The latest annual report from the Trustees of Social Security and Medicare is out, and it generated a lot of negative headlines.
The big news from the report is that this year the income of the program will exceed the benefits it pays out, so it will have to dip into its reserves or trust fund. I use the terms “reserves” and “trust fund” advisedly, because they really don’t exist. It’s just an accounting gimmick and a legal fiction designed to make the U.S. budget look better than it is. But the dipping into reserves hasn’t happened since 1982. This year the taxes and the interest earned on the debt issued to Social Security by the Treasury won’t cover the payouts. A year ago, the Trustees thought this wouldn’t happen until three years from now.
The other news is that Social Security’s trust fund now is estimated to be depleted by 2034, and Medicare’s is expected to run out of money in 2026.
Social Security will receive enough tax revenue each year to pay about 70% of benefits indefinitely. After the trust fund runs out, the rest of the benefits will have to be paid through higher taxes or they will be reduced.
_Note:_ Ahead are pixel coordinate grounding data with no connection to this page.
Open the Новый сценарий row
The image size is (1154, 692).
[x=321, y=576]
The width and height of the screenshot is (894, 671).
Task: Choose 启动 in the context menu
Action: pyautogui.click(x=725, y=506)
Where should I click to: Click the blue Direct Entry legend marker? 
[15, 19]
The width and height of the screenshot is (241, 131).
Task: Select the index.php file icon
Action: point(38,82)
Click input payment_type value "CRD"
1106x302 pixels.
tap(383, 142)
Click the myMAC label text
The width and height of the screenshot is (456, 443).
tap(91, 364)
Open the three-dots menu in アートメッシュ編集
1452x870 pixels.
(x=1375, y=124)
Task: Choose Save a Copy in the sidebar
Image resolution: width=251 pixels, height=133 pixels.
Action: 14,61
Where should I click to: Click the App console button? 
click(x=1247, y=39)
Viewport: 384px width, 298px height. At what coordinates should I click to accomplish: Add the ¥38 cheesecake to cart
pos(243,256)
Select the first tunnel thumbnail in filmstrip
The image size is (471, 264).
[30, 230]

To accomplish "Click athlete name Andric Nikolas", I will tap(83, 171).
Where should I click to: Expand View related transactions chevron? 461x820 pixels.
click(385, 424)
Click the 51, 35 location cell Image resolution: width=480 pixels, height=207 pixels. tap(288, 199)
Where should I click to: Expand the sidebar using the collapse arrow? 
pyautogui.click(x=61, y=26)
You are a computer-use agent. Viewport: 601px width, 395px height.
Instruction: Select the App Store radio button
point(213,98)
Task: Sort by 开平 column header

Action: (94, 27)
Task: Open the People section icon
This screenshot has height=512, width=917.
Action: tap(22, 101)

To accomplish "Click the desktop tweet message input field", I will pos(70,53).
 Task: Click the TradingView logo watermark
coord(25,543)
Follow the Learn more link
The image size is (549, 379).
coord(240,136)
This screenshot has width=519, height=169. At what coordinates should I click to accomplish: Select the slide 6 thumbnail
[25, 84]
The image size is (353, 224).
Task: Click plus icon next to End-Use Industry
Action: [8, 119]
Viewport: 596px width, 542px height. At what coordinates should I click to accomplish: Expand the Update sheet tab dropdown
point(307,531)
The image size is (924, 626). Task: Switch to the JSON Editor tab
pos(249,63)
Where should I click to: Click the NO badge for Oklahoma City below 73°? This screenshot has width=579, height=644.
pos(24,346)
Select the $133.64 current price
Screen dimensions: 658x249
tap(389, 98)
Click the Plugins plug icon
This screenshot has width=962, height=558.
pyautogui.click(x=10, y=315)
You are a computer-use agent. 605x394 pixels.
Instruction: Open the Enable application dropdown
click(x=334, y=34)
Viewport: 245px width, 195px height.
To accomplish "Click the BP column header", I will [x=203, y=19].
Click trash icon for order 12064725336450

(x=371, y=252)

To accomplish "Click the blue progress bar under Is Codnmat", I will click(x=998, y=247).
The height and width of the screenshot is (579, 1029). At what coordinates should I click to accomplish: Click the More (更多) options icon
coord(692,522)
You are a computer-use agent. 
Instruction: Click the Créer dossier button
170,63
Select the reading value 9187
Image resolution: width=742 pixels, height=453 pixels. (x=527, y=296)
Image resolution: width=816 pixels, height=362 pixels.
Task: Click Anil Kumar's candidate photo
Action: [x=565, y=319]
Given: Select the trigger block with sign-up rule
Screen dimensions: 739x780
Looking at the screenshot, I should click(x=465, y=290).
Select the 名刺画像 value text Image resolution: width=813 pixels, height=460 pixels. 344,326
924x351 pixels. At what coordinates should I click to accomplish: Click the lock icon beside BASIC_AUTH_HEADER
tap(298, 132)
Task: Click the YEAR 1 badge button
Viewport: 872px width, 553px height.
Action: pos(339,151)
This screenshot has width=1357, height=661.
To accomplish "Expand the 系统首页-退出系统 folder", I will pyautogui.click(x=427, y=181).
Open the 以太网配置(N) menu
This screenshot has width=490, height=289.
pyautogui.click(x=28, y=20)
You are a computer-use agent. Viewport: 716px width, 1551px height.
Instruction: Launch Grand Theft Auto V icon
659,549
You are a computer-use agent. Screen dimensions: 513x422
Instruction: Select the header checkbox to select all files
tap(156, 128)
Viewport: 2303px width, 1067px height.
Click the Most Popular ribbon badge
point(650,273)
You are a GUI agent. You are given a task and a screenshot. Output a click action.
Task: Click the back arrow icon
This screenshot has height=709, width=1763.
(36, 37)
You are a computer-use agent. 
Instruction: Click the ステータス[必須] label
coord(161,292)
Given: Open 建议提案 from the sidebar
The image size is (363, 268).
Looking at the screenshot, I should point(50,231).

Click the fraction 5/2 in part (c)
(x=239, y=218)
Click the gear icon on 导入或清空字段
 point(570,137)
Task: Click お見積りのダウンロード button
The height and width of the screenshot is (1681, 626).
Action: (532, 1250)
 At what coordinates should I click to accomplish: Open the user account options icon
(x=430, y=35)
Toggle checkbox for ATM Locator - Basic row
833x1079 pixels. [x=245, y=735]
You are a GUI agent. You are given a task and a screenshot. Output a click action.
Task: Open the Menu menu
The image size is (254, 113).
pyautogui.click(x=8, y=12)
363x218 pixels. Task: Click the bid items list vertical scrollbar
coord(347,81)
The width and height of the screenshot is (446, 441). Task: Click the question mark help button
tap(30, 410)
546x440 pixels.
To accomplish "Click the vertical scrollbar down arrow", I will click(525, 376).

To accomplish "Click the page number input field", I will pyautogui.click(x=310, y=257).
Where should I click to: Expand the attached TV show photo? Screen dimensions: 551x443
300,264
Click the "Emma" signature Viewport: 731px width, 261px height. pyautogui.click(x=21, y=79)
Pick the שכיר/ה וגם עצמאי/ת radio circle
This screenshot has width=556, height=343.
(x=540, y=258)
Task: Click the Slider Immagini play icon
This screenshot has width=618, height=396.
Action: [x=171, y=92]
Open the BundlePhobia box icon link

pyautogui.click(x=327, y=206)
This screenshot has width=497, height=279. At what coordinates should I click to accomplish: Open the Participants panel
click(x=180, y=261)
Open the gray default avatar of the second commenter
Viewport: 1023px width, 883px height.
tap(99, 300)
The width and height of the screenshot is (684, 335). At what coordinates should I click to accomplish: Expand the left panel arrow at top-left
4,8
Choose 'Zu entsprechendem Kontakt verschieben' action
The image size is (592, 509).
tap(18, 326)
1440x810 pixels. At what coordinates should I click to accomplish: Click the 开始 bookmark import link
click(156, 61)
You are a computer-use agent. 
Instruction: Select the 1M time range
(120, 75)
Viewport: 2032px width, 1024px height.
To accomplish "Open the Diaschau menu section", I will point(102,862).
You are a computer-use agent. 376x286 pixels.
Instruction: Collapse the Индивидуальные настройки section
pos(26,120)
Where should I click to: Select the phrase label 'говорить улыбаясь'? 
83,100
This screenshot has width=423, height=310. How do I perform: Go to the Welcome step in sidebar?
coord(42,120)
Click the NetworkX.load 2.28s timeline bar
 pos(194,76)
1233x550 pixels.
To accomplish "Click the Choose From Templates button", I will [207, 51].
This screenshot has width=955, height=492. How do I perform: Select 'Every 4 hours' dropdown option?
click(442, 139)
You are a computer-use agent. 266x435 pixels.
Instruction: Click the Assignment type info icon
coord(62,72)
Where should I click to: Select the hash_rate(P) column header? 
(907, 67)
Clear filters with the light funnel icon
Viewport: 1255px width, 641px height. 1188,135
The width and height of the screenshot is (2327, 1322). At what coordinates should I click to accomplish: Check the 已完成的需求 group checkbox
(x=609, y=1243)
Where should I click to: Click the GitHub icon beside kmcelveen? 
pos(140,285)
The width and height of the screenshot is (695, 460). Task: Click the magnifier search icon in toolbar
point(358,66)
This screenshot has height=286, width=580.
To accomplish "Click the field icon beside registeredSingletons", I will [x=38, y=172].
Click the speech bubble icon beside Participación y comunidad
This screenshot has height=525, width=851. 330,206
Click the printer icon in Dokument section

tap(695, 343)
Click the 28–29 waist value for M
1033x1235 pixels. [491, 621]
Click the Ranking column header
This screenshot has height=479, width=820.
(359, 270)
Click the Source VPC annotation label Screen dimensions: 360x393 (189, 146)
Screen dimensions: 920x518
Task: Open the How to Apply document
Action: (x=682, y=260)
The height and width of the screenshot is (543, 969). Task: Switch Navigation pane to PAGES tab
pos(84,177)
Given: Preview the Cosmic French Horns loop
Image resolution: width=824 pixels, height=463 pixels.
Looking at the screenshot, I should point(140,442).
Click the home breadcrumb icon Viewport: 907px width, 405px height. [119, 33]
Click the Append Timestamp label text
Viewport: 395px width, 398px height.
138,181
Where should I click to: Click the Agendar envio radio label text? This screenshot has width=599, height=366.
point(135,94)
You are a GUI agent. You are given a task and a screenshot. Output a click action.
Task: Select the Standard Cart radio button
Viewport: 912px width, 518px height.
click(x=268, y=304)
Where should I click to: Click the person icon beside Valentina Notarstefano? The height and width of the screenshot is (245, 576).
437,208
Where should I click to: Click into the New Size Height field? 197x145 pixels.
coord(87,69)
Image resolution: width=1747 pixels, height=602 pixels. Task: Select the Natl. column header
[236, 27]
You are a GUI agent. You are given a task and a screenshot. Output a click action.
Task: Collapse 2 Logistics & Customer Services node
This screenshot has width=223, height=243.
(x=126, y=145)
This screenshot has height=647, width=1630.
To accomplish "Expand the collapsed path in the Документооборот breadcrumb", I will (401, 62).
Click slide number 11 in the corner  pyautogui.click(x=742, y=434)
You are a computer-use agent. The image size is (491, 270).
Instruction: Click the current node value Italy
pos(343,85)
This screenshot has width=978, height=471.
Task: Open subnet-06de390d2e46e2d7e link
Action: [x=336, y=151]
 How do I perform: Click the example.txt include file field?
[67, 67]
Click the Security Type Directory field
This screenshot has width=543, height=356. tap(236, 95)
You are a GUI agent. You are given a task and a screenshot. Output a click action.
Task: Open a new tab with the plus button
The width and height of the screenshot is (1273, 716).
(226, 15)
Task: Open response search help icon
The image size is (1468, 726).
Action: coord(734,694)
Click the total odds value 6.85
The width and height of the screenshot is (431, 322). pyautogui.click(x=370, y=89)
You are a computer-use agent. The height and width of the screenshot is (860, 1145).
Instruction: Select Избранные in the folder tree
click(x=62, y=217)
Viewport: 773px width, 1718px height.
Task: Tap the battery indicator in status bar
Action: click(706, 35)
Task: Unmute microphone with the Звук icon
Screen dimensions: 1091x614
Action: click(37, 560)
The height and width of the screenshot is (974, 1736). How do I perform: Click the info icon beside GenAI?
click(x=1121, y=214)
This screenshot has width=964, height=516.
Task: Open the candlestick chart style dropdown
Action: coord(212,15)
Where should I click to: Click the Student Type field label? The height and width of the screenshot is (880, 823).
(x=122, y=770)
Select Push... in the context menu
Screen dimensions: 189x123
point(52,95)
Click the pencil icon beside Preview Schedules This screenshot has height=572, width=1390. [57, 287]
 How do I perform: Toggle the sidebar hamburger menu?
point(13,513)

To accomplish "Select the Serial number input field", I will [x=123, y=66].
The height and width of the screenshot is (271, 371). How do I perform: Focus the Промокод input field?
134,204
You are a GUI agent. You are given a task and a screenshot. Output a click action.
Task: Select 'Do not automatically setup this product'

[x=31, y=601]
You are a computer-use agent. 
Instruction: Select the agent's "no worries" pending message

Here’s a Barron’s article that makes some good points. (Subscription might be required. Among the good points are that Social Security might run out of money sooner, because the Trustees’ assumptions about demographic changes and economic growth might be too optimistic. The article also argues that we don’t have to worry about the program running out of money. The Treasury can simply transfer money to the program. The real worry is the effects that will have on federal borrowing, the budget deficit, and spending on other programs.